Amankan Dapur dari Inflasi, Tips Investasi untuk Ibu Rumah Tangga

Ilustrasi Ibu Rumah Tangga mengatur keuangan dapur (Sumber: Freepik)

Like

Saat ini nampaknya para Ibu Rumah Tangga (IRT) ikut dibuat pusing buntut perang yang berkecamuk di Timur Tengah. Mungkin salah satunya adalah kamu. Kenapa bisa demikian?

Perang itu memang terjadi jauh di Timur Tengah. Bangsa kita Indonesia juga tidak terlibat langsung. Namun ternyata dampaknya bisa terasa sampai di Indonesia. Yang paling nyata adalah kenaikan harga sejumlah barang pokok.

Perang membuat pasokan barang baku hingga energi ke tanah air tersendat. Sehingga harga-harga di pasar ikut naik.
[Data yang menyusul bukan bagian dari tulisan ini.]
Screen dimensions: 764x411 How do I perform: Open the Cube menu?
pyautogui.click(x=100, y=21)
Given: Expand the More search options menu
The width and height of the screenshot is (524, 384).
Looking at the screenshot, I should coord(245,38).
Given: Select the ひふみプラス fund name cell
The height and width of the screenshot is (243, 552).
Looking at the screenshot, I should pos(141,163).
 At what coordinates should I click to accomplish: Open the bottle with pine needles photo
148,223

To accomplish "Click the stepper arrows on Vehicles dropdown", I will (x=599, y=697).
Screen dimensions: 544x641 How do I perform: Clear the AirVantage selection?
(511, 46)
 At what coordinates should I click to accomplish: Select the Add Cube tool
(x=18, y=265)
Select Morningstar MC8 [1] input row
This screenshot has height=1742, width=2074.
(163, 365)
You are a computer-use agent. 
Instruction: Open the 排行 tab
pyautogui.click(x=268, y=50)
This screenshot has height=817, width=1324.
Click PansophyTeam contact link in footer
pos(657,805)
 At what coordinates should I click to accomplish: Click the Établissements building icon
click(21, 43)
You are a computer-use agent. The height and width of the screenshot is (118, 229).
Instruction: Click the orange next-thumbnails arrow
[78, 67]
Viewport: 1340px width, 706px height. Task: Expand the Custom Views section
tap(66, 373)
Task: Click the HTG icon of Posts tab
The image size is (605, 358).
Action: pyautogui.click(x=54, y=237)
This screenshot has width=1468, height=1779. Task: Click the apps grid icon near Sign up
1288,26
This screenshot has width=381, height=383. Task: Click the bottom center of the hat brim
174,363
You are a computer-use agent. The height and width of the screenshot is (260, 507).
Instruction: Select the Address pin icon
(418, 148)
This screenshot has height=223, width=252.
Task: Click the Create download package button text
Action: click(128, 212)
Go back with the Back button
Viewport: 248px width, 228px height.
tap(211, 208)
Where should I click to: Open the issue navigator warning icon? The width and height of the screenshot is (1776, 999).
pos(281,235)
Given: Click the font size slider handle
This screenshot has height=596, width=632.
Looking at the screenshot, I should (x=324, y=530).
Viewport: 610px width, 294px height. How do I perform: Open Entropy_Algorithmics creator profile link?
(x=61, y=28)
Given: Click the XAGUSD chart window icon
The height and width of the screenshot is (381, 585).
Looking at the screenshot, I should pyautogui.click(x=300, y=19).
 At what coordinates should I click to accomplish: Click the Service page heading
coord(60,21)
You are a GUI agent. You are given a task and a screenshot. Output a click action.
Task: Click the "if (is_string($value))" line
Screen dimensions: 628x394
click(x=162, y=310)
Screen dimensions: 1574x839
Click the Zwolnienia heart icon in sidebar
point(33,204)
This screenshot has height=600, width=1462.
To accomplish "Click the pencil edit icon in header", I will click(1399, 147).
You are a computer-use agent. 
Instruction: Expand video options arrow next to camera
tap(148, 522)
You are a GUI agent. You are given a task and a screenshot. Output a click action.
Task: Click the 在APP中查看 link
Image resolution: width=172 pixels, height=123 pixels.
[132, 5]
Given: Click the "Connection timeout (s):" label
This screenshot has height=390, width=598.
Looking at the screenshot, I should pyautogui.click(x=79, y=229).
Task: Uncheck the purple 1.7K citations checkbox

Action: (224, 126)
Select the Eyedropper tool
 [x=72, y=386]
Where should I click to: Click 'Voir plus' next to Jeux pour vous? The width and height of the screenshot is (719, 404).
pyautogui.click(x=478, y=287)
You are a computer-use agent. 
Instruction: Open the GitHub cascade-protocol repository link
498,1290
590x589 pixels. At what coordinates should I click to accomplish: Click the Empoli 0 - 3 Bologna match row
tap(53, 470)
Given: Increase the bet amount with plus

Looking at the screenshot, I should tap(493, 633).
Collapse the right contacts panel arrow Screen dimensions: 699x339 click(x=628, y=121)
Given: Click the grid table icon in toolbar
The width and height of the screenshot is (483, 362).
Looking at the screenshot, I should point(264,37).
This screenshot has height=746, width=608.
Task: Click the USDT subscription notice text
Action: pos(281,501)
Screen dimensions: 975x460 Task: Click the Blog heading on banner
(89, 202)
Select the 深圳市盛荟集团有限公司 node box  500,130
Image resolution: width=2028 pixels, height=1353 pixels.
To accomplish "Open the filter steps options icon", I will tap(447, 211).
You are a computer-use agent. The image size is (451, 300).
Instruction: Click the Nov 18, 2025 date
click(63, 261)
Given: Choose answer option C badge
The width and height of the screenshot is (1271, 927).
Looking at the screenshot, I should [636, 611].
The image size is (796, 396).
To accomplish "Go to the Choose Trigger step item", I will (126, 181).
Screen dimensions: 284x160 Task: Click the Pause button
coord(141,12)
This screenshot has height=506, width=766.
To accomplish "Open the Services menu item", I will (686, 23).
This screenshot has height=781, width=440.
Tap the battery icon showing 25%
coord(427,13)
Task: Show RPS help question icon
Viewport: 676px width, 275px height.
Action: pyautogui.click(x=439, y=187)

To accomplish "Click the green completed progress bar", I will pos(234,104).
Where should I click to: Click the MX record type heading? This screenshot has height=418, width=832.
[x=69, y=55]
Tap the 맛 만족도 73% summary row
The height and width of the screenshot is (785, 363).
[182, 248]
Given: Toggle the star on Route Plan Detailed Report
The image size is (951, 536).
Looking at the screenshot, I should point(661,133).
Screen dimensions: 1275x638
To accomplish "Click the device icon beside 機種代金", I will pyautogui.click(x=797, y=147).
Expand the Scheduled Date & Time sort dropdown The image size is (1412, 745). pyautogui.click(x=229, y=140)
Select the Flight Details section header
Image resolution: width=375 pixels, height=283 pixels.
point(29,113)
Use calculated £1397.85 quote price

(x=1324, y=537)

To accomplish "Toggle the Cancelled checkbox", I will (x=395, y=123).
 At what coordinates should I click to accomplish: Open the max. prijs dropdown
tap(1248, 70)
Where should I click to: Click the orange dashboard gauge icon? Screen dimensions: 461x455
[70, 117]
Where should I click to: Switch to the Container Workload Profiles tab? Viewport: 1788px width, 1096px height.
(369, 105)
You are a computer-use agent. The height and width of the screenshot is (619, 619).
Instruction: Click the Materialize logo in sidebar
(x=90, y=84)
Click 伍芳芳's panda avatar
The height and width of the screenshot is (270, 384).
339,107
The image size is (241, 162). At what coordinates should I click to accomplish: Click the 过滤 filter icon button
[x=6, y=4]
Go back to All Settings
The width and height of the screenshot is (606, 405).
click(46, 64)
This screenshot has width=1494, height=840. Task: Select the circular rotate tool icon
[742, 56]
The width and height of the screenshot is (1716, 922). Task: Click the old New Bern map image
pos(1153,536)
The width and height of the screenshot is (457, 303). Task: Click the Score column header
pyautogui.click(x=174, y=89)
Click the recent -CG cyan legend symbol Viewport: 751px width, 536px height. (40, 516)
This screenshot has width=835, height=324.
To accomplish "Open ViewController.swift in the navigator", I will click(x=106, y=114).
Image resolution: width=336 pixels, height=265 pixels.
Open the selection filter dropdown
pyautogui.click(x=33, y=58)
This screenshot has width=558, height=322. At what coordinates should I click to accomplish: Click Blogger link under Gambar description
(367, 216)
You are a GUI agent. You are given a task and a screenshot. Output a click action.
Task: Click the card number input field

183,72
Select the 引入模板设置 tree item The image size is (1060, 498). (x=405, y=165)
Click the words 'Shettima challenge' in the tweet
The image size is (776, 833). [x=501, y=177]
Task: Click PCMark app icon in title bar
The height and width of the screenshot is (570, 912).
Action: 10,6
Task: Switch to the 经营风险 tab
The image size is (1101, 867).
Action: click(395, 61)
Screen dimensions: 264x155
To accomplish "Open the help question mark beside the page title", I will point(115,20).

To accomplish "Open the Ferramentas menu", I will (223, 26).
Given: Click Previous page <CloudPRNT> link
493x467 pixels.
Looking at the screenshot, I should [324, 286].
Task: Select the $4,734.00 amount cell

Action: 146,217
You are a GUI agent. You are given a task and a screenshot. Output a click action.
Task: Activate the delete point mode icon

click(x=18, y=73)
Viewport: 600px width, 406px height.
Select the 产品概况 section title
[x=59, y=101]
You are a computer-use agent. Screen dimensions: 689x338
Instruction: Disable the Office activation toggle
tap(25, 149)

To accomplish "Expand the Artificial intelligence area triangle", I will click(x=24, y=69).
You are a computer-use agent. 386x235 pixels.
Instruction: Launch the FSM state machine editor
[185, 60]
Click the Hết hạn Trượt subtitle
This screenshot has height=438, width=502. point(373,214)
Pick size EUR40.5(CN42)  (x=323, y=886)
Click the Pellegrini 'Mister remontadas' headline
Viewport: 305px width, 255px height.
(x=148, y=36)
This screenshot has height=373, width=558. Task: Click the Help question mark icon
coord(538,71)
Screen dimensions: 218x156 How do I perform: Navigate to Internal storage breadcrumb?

Termasuk yang kini tengah hits adalah plastik.

Kenaikan harga pokok ini tentu jadi masalah serius bagi para Ibu Rumah Tangga. Uang belanja bulanan bakal cepat menipis. Beli cabai yang biasanya cukup Rp25 ribu kini harus keluar uang nyaris Rp100 ribu
.
Situasi ini nampaknya juga bakal berkepanjangan. Karena itu para Ibu Rumah Tangga juga perlu segera mengambil langkah penyelamatan keuangan rumah tangga. Salah satunya dengan berinvestasi.
 

Pertimbangan Sebelum Investasi

Artikel ini akan membahas beberapa investasi yang cocok untuk Ibu Rumah Tangga. Pertimbangan ini akan cocok bagi kamu para Ibu Rumah Tangga untuk menyelamatkan keuangan keluarga.


Namun yang perlu dipahami adalah bahwa investasi itu tidak harus dimulai dengan modal jutan rupiah. Dan investasi itu juga tidak mensyaratkan bahwa kamu adalah seorang pakar atau ahli ekonomi. Seorang Ibu Rumah Tangga juga bisa melangkah untuk berinvestasi.

Tapi sebelum itu ada beberapa hal yang wajib kamu perhatikan sebelum melangkah untuk investasi. Pertama yang wajib kamu perhatikan adalah ketersediaan dana darurat.

Sebagai Ibu Rumah Tangga wajib menjaga agar dapur tetap ngebul meski terjadi kondisi darurat. Karena itu uang untuk dana darurat harus disiapkan dan disimpan dengan bijak. Sediakan budget khusus untuk hal ini. Kamu bisa menaksir kebutuhan dapur bulananmu.

Kemudian, uang yang akan digunakan untuk investasi adalah uang dingin. Kamu bisa menggunakan uang sisa belanja.

Jangan sampai kamu menggunakan uang yang itu sudah menjadi belanja rutin. Misalnya uang untuk bayar sekolah anak atau cicilan rumah.